Sin embargo, otros aspectos que explican el incremento de las Fuerzas Armadas en la vida pública del país es el tremendo peligro que significaba, al haber sacado al Ejercito de sus cuarteles (por parte del espurio Calderón), de corromperse ante poderosas agrupaciones del crimen organizado, otorgándoles mejor contratos para negocios lícitos, ante lo que se evidenció en el tristemente célebre caso Ayotzinapa.

Pero, hay más, y quizás esta última que enumero, sea aún más significativa y toral, que es el evitar que los poderes fácticos, el gran empresariado rapaz y sin escrúpulos, hubiese intentado cooptar al Ejército y Marina para fraguar un golpe de Estado.

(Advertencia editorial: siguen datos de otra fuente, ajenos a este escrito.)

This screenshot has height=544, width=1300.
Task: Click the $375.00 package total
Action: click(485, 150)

No ya al estilo de los recientes en Perú y Bolivia, ni siquiera del de Victorano Huerta a Madero, revestidos de menos de legalidad, así haya sido obscena, sino uno al estilo del chileno a Salvador Allende a principios de los 70: a sangre y fuego, que si ya la oligarquía demencial mexicana logró tomar por asalto y comprar a la SCJN, así como a parte del Congreso, en detrimento del interés general de la Nación, sin el nuevo trato a las fuerzas castrenses mexicanas, no hubiesen tenido miramientos en intentar derrocarlo por la vía de las armas. Por lo demás, el tiempo ya se está encargando de darle la razón, en este espinoso tema, al presidente Andrés Manuel López Obrador.

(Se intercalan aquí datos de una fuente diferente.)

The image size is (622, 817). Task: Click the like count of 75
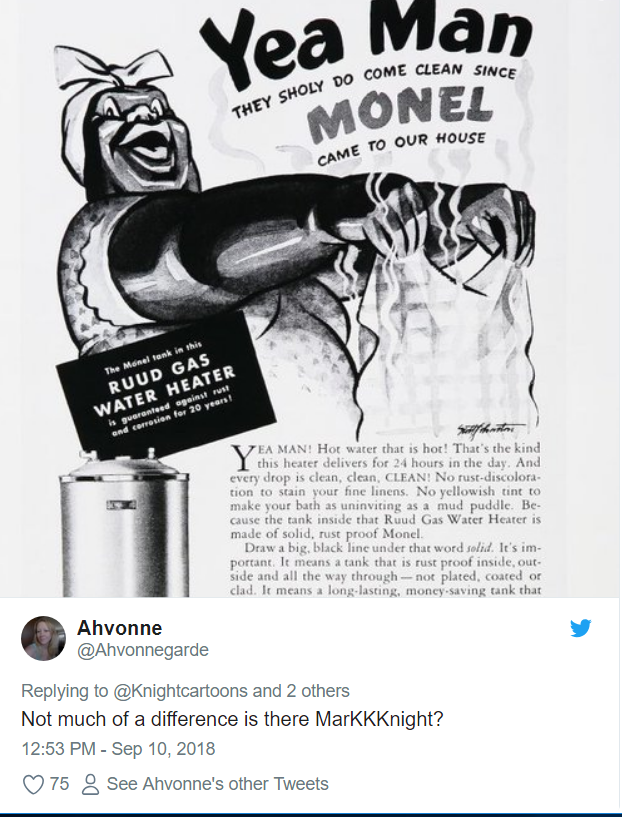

Ojalá que el próximo presidente termine por fijar una frontera inexpugnable entre el poder privado (nacional y/o extranjero) y el del Estado, al estilo de la gran China, dónde es impensable que alguno de sus magnates intente la osadía de inmiscuirse en los asuntos inherentes al Estado, como sí vino ocurriendo en el México de las últimas décadas antes del venturoso año 2018.